首页
学习
活动
专区
圈层
工具
发布
社区首页 >问答首页 >Oracle -当只对不同的匹配感兴趣时,优化CLOB列上所有regex匹配的循环。

Oracle -当只对不同的匹配感兴趣时,优化CLOB列上所有regex匹配的循环。
EN

Stack Overflow用户
提问于 2014-11-04 16:33:14
回答 2查看 2.3K关注 0票数 2

我正在创建一个存储过程,它在一个表上循环(有数千行),对于每一行都有一个CLOB列,我想从该列中获取正则表达式(sa "FNR")上的所有匹配。此后,我希望在一个新表中插入每个不同的匹配。单个CLOB列可能包含数千个匹配项,但通常在CLOB中重复的是相同的"FNR“--也就是说,不同的正则匹配要少得多,这是我唯一感兴趣的匹配。
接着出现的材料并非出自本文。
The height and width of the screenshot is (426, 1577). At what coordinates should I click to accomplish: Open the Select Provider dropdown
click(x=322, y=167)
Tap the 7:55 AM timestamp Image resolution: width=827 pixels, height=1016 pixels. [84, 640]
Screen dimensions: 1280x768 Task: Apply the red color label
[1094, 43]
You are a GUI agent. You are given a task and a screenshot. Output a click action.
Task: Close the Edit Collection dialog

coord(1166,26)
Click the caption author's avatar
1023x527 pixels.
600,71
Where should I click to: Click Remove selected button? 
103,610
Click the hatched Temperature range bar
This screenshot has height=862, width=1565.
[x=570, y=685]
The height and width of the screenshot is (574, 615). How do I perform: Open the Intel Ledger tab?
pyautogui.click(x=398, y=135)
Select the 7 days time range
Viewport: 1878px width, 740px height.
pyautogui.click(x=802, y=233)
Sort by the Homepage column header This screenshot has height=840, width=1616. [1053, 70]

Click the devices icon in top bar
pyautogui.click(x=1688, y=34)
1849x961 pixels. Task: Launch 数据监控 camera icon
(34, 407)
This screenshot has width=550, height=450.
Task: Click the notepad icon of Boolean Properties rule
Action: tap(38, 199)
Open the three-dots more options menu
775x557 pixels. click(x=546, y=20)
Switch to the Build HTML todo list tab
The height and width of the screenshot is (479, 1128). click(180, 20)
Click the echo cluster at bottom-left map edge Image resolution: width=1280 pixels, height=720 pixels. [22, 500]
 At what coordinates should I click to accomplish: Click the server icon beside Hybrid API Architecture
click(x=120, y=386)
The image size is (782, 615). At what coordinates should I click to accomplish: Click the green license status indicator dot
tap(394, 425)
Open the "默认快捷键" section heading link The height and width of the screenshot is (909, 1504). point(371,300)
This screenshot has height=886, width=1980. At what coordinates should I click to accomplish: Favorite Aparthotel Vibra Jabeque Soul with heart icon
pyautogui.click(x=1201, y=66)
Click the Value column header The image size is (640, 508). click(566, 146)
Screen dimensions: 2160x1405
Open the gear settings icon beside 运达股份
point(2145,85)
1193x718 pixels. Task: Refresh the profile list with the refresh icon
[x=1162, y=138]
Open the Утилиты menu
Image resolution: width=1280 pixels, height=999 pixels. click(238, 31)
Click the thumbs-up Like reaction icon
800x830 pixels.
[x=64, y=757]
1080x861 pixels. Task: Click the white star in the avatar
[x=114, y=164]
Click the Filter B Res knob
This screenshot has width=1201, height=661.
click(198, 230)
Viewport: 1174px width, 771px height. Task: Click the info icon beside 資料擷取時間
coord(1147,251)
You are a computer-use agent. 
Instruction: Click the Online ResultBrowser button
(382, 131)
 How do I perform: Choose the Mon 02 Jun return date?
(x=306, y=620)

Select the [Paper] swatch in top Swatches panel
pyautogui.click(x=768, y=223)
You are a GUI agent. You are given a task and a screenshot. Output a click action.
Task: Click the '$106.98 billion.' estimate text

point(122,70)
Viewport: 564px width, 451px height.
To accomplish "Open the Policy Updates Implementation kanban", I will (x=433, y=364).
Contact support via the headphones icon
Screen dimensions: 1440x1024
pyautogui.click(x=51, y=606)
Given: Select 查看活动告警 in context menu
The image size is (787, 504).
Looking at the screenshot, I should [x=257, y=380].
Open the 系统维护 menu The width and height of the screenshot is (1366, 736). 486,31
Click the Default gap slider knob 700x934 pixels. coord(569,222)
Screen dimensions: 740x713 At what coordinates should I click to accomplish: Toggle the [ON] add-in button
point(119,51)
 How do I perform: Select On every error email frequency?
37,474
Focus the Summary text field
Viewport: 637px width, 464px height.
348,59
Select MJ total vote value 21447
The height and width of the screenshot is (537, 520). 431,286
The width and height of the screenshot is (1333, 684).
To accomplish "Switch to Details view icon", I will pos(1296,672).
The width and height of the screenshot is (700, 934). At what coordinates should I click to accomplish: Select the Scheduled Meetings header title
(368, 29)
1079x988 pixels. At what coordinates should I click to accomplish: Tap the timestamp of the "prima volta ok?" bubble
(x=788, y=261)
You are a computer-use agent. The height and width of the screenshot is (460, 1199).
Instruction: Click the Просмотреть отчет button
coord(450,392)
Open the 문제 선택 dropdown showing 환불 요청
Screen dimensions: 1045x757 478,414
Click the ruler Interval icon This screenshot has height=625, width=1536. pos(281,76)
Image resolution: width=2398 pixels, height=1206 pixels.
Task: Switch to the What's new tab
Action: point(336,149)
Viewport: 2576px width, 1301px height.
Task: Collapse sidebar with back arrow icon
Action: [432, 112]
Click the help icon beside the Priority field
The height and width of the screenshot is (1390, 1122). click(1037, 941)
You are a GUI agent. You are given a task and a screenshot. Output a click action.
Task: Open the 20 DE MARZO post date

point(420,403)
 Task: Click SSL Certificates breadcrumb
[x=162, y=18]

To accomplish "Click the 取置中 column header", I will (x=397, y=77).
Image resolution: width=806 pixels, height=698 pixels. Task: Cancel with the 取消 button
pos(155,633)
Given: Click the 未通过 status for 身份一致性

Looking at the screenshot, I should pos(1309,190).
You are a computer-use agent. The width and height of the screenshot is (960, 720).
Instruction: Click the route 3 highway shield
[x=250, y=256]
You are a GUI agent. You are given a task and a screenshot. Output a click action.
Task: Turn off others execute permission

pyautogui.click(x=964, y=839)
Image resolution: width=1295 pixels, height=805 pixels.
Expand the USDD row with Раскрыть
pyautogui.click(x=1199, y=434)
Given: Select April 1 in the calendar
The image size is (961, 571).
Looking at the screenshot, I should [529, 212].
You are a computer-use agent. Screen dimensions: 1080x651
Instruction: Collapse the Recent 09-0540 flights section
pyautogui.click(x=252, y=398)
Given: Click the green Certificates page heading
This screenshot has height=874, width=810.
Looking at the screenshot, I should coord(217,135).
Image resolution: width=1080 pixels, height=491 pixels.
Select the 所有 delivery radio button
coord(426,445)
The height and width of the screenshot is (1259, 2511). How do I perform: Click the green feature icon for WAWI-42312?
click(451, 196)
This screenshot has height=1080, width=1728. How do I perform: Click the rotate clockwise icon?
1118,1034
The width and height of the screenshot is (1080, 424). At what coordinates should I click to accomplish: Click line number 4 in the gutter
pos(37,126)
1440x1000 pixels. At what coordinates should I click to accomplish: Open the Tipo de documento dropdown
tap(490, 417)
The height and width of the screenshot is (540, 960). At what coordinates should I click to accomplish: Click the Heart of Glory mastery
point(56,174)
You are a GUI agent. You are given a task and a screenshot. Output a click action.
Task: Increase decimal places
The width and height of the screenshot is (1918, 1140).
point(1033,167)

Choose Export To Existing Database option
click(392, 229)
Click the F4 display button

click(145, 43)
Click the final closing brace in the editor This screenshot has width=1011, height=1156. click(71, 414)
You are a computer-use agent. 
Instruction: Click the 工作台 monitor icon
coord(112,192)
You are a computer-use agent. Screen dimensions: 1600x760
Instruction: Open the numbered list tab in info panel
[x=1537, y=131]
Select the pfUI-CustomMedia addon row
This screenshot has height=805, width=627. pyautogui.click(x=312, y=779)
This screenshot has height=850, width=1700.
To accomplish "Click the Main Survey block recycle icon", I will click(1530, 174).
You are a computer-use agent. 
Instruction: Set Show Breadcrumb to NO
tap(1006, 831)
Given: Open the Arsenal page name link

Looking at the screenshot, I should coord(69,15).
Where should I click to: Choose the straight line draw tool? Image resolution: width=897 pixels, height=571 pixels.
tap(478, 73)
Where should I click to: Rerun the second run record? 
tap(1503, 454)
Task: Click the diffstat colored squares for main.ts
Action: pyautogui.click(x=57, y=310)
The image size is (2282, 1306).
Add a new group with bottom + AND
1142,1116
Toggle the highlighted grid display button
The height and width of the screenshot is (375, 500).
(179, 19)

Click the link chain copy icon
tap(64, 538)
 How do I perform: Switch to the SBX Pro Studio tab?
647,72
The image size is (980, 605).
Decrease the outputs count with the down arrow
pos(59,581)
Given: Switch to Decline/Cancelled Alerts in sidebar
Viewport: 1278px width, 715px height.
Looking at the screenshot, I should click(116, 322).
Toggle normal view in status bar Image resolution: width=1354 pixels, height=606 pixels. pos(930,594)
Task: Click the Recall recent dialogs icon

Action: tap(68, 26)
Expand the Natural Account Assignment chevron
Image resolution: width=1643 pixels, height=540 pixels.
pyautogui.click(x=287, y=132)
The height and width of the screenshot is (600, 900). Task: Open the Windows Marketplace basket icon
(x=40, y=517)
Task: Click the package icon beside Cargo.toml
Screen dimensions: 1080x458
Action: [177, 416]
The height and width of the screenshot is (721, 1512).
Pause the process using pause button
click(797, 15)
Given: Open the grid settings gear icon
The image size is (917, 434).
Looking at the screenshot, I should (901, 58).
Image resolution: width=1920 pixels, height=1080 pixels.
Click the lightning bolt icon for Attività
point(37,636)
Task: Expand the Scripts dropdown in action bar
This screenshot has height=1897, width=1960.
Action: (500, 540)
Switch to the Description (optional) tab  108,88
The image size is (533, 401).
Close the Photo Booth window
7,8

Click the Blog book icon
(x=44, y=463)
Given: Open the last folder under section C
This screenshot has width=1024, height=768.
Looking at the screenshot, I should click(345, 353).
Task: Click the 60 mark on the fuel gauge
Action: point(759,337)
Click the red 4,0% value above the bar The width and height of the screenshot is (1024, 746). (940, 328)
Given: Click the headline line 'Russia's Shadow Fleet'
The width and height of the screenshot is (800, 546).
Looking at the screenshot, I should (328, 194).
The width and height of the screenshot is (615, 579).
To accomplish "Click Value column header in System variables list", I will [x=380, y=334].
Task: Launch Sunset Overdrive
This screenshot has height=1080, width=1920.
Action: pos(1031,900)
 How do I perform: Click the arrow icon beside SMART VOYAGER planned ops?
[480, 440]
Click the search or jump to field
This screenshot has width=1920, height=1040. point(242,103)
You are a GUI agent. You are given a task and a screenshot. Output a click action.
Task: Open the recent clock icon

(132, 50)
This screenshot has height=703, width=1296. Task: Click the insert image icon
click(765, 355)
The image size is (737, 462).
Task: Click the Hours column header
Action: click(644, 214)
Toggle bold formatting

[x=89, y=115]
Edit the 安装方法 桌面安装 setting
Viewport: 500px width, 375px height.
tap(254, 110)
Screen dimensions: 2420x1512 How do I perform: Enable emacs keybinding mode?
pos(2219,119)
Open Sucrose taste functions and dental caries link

然而,我所做的这个过程花费了相当长的时间,我怀疑在所有的比赛中循环是最耗时的部分。

我的手术是这样的:

代码语言:javascript
复制
CREATE OR REPLACE PROCEDURE SP_MTV_FINN_FNR AS
BEGIN
DECLARE 
  v_n NUMBER;
  v_cnt NUMBER;
  v_mtrid NUMBER;
  v_regex_fnr VARCHAR2(54) := '(((0[1-9]|[12]\d|3[01])(0[1-9]|1[012])(\d{2}))(\d{5}))';
  v_doc CLOB;
  v_fnr VARCHAR2(11);

  BEGIN
    -- Get all rows from table --
    SELECT COUNT(*) INTO v_n FROM TABLE;
    IF v_n > 0 THEN
      -- Loop over all rows --
      FOR i IN 1..v_n LOOP
        SELECT doc, mtrid
          INTO v_doc, v_mtrid
          FROM (SELECT DOC doc, ID mtrid, ROWNUM rnum
            FROM TABLE
            WHERE ROWNUM <=i)
          WHERE rnum >= i;
        IF v_doc IS NOT NULL THEN
          SELECT REGEXP_COUNT(v_doc, v_regex_fnr) INTO v_cnt FROM DUAL;
          IF v_cnt >= 1 THEN
            -- For each regex match - time consuming, right? --
            FOR j IN 1..v_cnt LOOP
              SELECT REGEXP_SUBSTR(v_doc, v_regex_fnr, 1, j, 'm') INTO v_fnr FROM DUAL;
                IF CHECK_FNR(v_fnr) = 'TRUE' THEN
                  INSERT INTO TABLE2(MTR_ID, FNR)
                    SELECT v_mtrid, v_fnr FROM DUAL;
                END IF;
            END LOOP;
          END IF;
        END IF;
        COMMIT;
      END LOOP;
    END IF;
  END LOOP;
EXCEPTION WHEN OTHERS THEN
  DBMS_OUTPUT.PUT_LINE('Error - rollback');
  DBMS_OUTPUT.PUT_LINE('The error code is ' || SQLCODE || '- ' || SQLERRM);
  ROLLBACK;
END;

/

有谁知道如何优化这个程序吗?

我正在使用Oracle 11.2.0.3.0。(顺便说一句,我知道ctx_entity-包,但是在这个版本中它是禁用的。不过,我仍在考虑启用它。)

更新

在应用了nop77svk给出的非常有用的性能优化技术之后,我可以肯定地说,regexp_substr()CLOB上是瓶颈,因为不幸的是没有性能改进。然而,我想出了一个“黑客/解决方案”,将regexp_substr()调用的数量降到最低,从而极大地提高了性能。首先,我想做一个增量式的“训练”regex,不包括以前的比赛,但由于Oracle不支持消极的前瞻性,这是行不通的。最后,我保存了CLOB,并使用regexp_replace()删除了所有匹配项。由于CLOB中出现了许多相同的情况,这避免了大量regexp_substr()调用的过程,并同时处理了不同的需求。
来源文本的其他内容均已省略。